Marburg virus, a member of the filovirus family, carries an average case‑fatality rate exceeding 70 percent, making it a persistent threat to global health security. While Ebola has dominated headlines, the mechanisms that grant Marburg its extraordinary lethality have remained obscure. By dissecting the virus’s entry protein, researchers have illuminated why Marburg can breach human cells far more effectively, a discovery that reshapes our understanding of viral pathogenesis and informs risk assessments for emerging outbreaks.

The Minnesota team engineered a pseudovirus platform that isolates the entry step, allowing a head‑to‑head comparison of Marburg and Ebola glycoproteins under identical conditions. Structural analyses revealed that Marburg’s glycoprotein engages the common NPC1 receptor from a different angle and with tighter binding, then undergoes a rapid conformational rearrangement that primes the viral membrane for fusion. These nuanced differences translate into a 300‑fold boost in entry efficiency, explaining the virus’s rapid replication and severe disease course.
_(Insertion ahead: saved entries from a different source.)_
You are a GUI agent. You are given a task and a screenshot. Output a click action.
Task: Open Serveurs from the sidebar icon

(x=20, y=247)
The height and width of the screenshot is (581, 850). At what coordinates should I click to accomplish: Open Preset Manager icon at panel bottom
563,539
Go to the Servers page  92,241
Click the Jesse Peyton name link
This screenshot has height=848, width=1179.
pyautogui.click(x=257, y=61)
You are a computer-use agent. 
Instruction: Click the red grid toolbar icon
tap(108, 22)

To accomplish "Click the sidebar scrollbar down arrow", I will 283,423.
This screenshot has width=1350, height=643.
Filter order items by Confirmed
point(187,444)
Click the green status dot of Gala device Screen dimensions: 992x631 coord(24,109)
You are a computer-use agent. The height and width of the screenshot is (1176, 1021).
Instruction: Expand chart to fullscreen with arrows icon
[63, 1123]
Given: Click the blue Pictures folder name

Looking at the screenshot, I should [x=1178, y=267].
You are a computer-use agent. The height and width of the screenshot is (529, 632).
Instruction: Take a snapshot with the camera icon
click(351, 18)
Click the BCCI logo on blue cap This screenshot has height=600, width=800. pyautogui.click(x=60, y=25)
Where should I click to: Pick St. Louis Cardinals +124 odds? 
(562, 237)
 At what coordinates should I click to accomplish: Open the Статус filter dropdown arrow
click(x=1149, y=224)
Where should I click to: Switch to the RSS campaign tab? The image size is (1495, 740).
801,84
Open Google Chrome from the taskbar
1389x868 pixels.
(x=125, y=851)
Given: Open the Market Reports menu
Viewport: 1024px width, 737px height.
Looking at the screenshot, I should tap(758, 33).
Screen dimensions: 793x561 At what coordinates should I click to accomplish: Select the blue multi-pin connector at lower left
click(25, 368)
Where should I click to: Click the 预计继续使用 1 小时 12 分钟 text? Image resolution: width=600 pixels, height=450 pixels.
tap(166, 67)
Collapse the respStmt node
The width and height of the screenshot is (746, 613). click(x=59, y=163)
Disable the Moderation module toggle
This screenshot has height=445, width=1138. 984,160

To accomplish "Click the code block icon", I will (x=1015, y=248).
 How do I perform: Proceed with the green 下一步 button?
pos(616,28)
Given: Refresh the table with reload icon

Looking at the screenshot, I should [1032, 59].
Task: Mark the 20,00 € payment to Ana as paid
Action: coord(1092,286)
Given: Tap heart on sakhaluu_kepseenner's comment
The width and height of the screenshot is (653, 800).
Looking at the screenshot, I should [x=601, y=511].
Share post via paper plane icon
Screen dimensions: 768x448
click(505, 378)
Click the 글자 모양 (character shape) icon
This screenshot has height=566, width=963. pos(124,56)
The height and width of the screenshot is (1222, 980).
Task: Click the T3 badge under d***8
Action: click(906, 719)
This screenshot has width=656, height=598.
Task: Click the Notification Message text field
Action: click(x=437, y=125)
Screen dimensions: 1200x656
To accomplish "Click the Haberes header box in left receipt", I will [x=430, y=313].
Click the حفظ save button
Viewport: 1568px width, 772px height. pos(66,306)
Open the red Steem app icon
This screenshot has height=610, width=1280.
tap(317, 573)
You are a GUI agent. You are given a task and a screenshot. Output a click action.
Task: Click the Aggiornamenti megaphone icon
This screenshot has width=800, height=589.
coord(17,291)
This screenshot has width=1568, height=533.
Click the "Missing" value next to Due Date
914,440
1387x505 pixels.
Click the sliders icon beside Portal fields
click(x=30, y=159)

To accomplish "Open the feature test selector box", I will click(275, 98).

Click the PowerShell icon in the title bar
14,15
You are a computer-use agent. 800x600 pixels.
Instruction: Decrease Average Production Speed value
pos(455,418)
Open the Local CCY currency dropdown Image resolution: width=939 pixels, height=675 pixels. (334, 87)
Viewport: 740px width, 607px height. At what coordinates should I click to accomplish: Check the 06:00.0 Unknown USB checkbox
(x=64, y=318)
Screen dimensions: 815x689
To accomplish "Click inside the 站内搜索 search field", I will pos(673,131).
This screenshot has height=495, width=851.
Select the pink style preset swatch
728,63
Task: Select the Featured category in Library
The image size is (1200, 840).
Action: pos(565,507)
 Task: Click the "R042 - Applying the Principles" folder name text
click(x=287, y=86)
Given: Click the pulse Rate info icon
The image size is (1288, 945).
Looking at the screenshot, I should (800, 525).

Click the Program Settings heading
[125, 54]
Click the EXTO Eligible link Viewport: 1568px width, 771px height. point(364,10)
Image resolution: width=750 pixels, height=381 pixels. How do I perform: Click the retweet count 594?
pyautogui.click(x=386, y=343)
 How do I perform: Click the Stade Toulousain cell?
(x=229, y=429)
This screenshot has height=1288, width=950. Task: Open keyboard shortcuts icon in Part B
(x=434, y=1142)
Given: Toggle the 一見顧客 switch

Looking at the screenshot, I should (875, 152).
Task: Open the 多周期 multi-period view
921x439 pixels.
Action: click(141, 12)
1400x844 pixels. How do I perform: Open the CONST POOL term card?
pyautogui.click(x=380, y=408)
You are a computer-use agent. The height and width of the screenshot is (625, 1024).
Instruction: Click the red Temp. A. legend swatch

Crucially, the study uncovered a nanobody that can bypass the glycoprotein’s protective cap, latch onto the receptor‑binding site, and halt cell entry in vitro. This proof‑of‑concept demonstrates a viable antiviral target and suggests that similar small‑molecule or antibody‑based therapies could be engineered against other high‑risk filoviruses. As the scientific community seeks broad‑spectrum countermeasures, the newly described assay and structural insights provide a roadmap for rapid drug screening and vaccine design, potentially curbing future Marburg outbreaks before they spread.